Stored data entries:
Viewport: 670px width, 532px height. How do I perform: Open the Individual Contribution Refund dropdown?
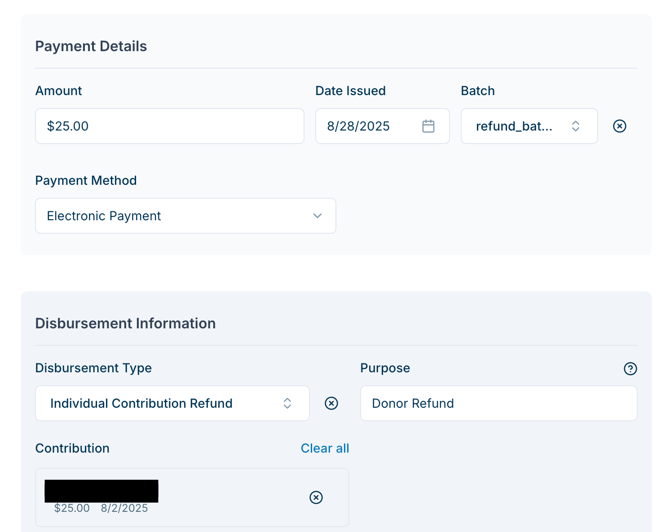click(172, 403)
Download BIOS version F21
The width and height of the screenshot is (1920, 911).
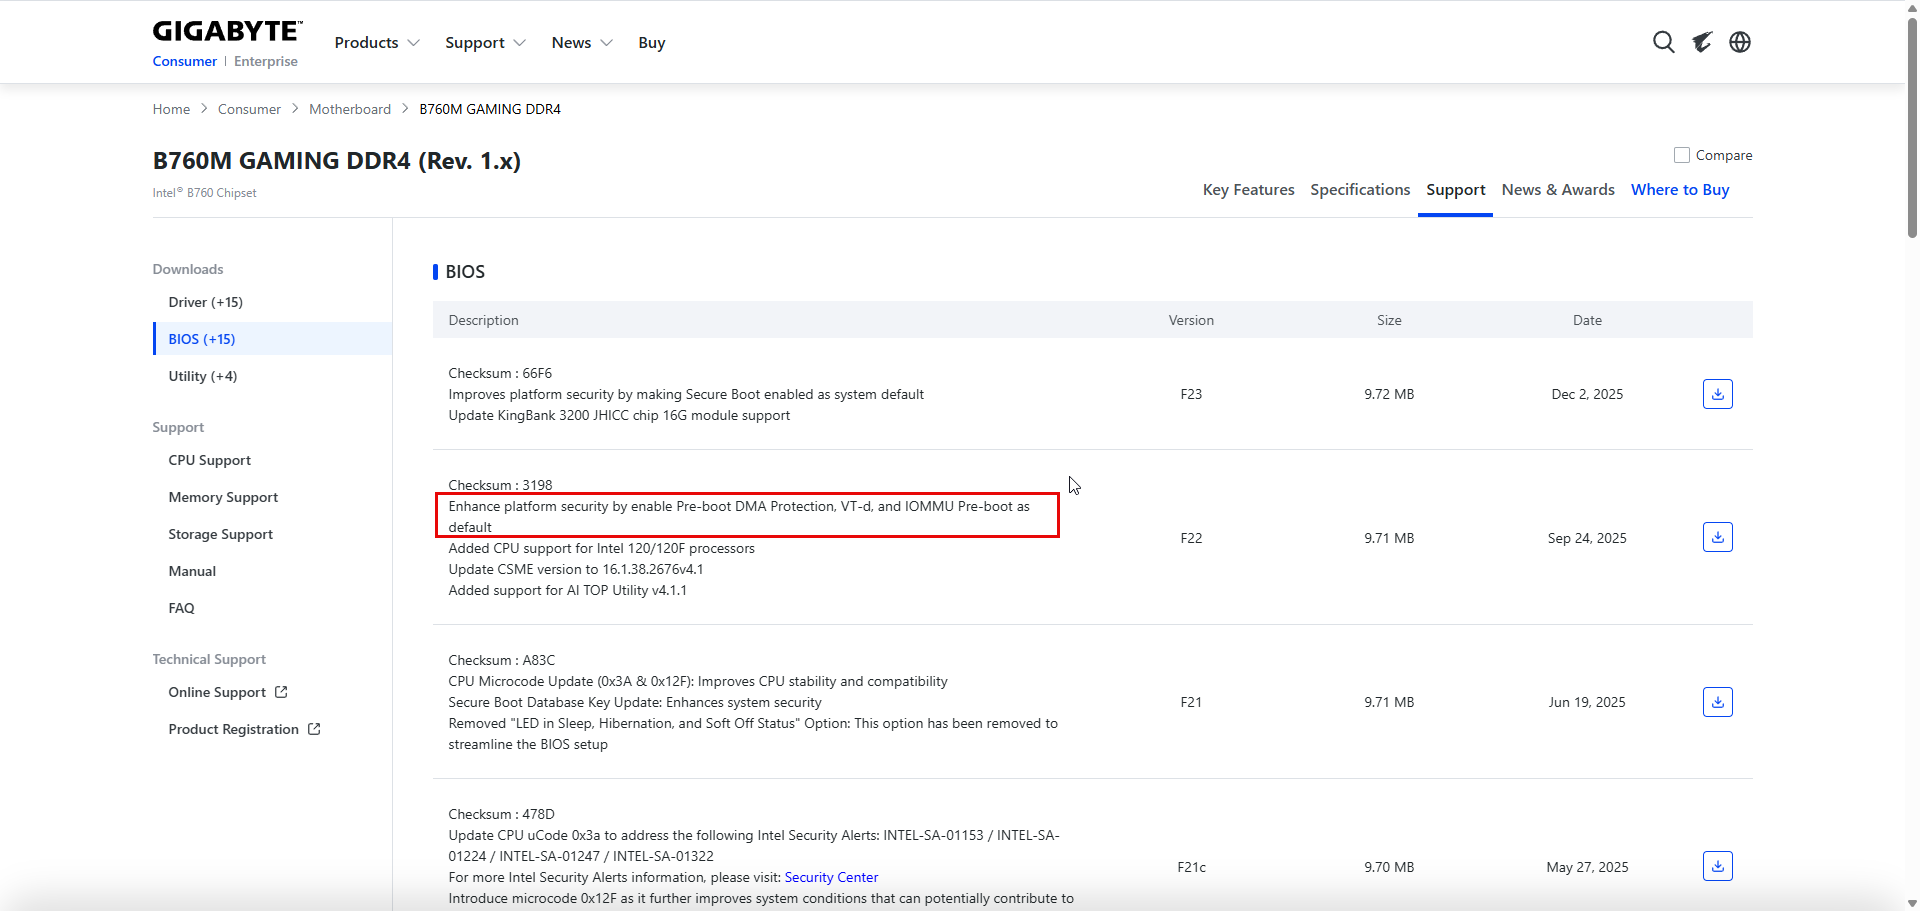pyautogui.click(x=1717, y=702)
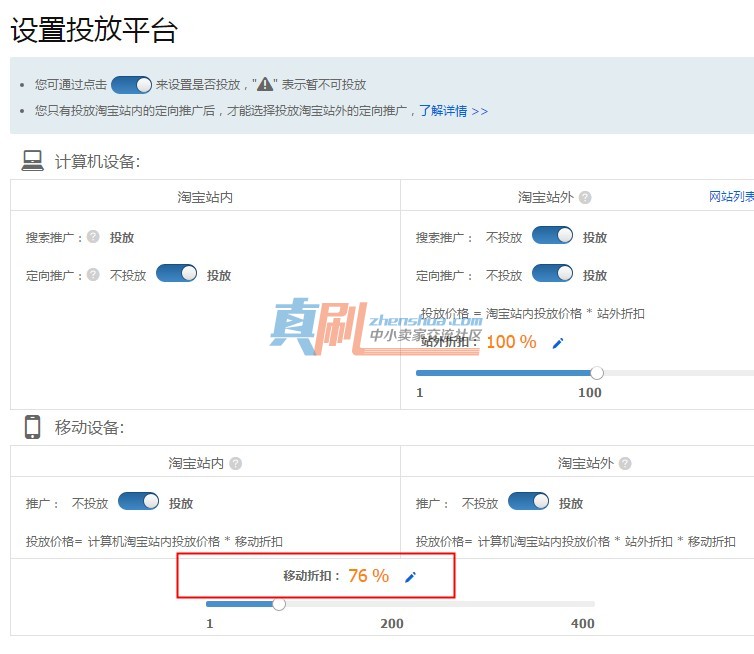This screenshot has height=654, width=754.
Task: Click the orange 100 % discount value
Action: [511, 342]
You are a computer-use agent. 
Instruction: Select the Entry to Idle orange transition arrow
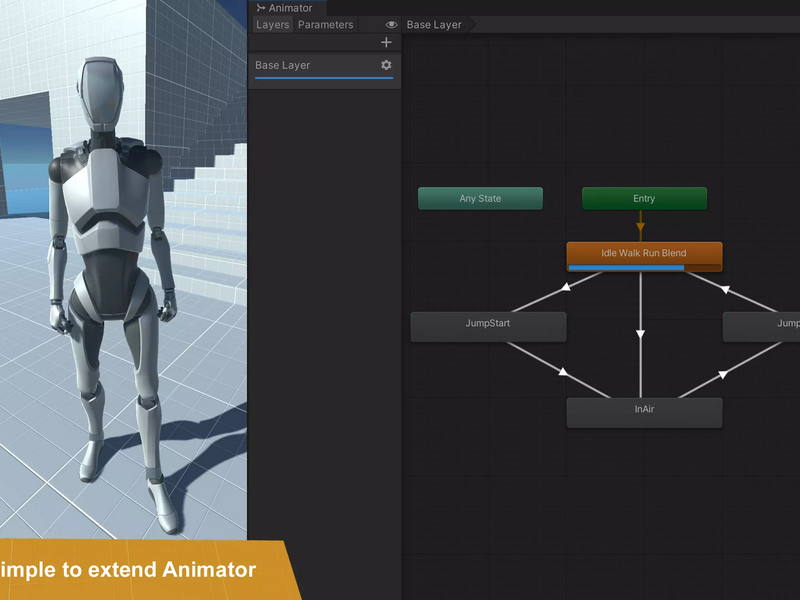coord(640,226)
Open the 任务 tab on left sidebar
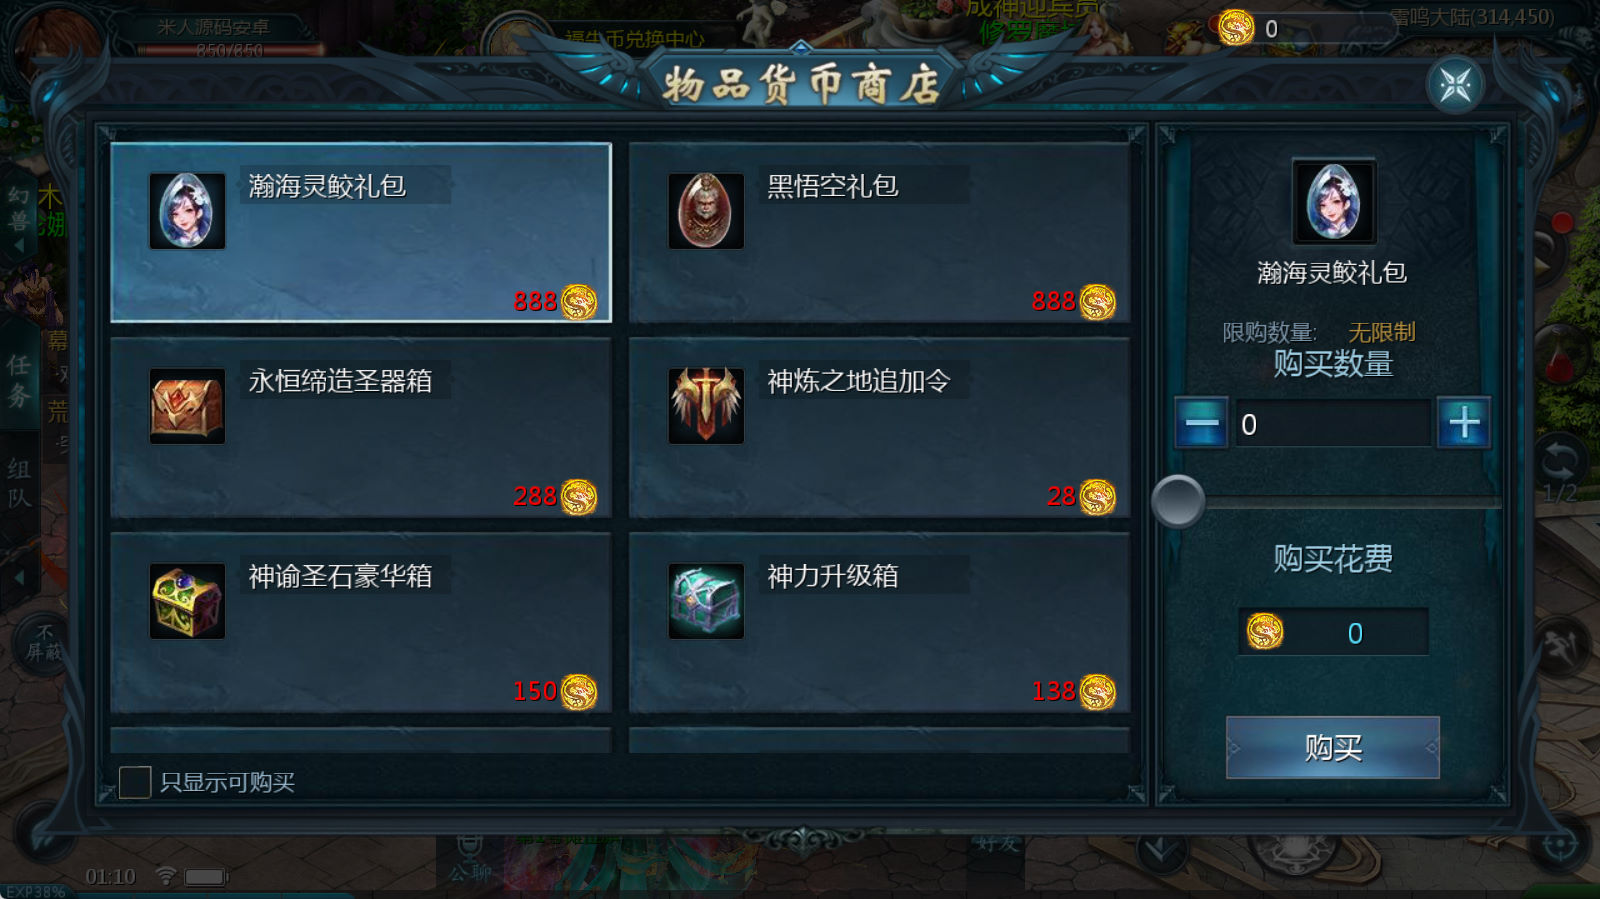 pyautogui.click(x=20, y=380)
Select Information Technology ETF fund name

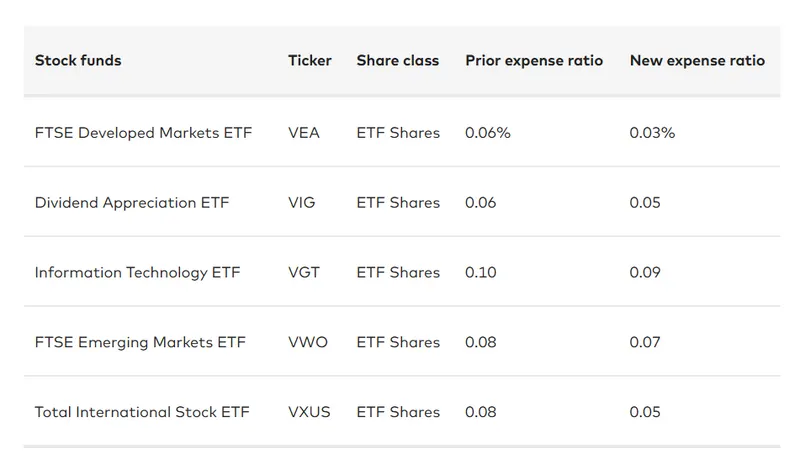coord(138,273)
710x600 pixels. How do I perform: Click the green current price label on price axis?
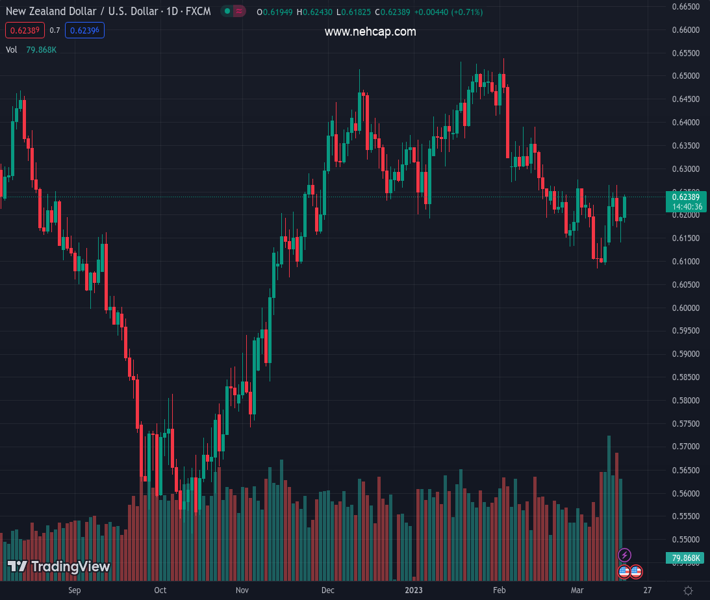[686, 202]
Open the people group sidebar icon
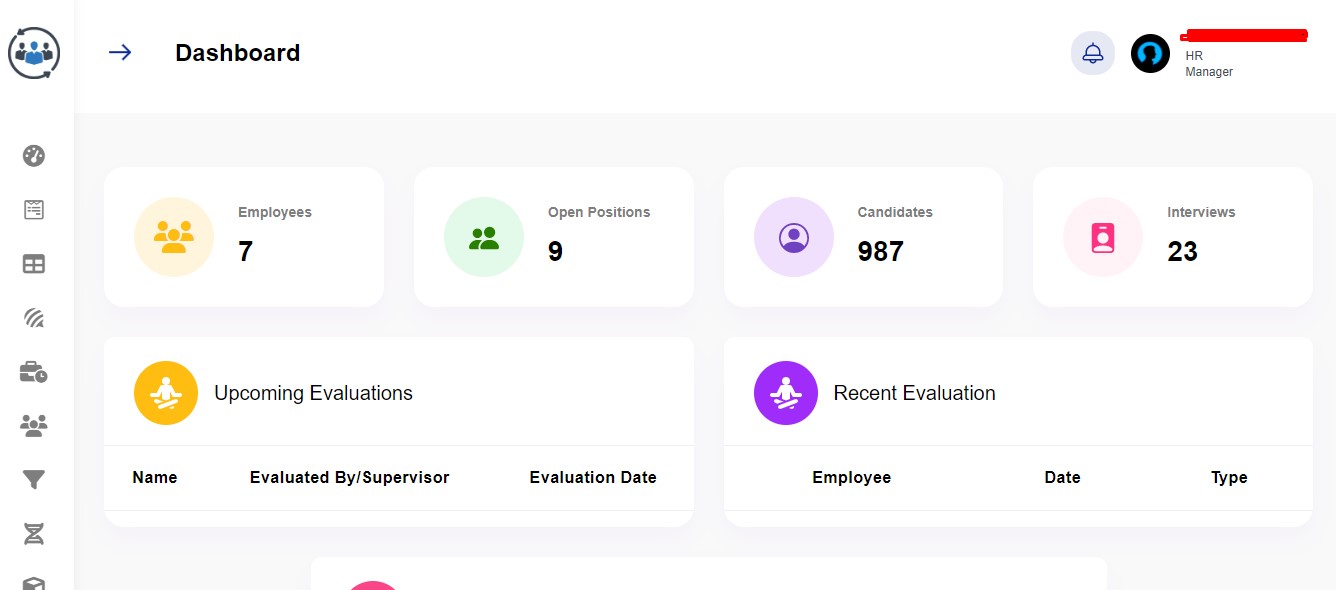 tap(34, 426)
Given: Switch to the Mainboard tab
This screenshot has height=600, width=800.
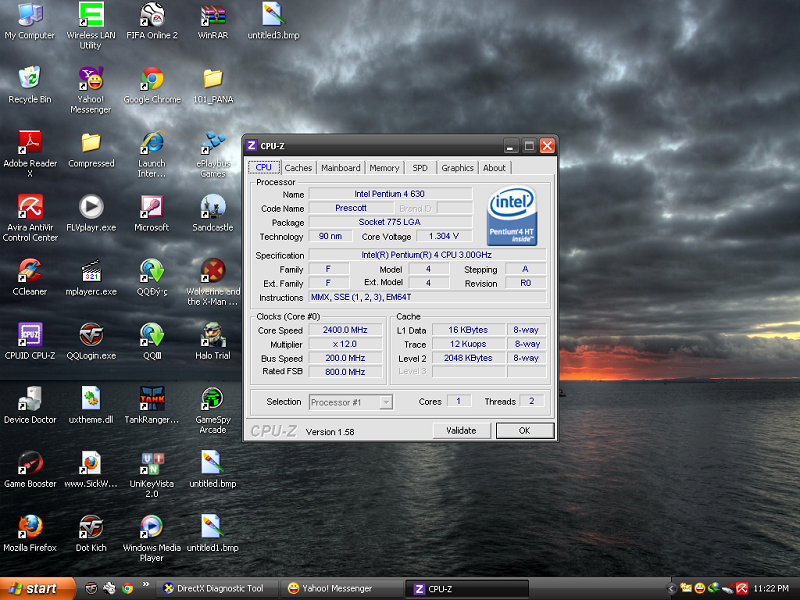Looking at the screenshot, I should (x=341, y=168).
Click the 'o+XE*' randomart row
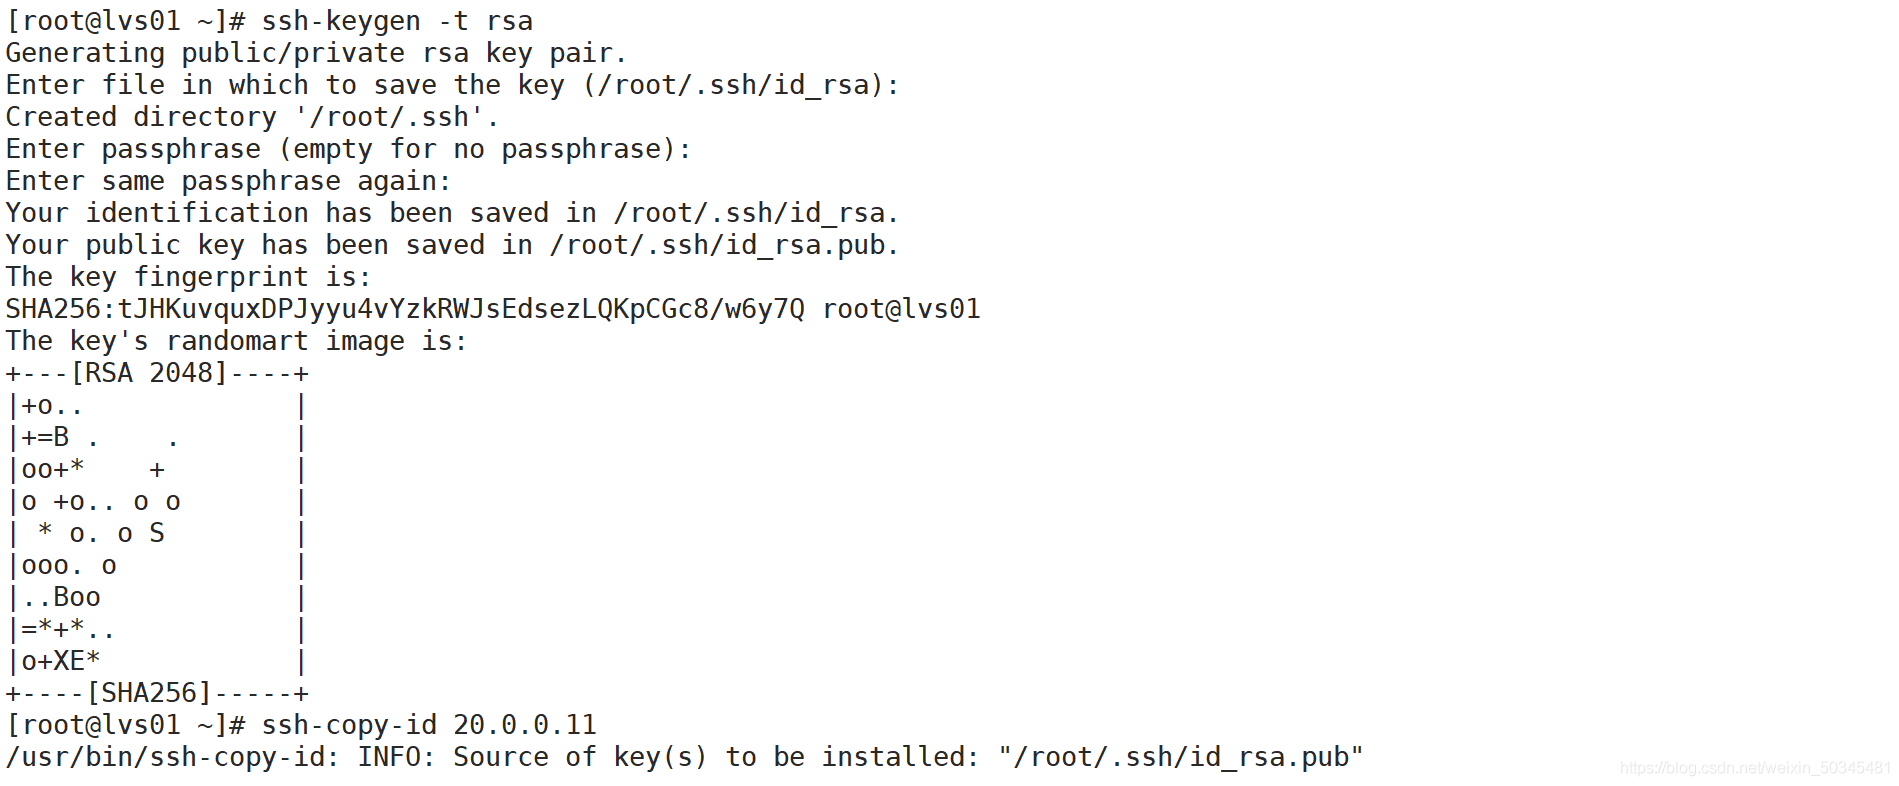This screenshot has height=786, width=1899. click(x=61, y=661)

ACTION ITEM:
Return the entries above in full and unchanged, omitting every image.

EXERCISE ANSWER:
Viewport: 670px width, 532px height. How do I perform: Open the Individual Contribution Refund dropdown?
click(172, 403)
Download BIOS version F21
The width and height of the screenshot is (1920, 911).
pyautogui.click(x=1717, y=702)
This screenshot has height=654, width=754.
Task: Click the orange 100 % discount value
Action: [511, 342]
You are a computer-use agent. 
Instruction: Select the Entry to Idle orange transition arrow
coord(640,226)
Open the 任务 tab on left sidebar
 pyautogui.click(x=20, y=380)
Select Information Technology ETF fund name

coord(138,273)
710x600 pixels. How do I perform: Click the green current price label on price axis?
[686, 202]
Open the people group sidebar icon
 tap(34, 426)
Given: Switch to the Mainboard tab
This screenshot has height=600, width=800.
Looking at the screenshot, I should (x=341, y=168).
Click the 'o+XE*' randomart row
This screenshot has height=786, width=1899. click(x=61, y=661)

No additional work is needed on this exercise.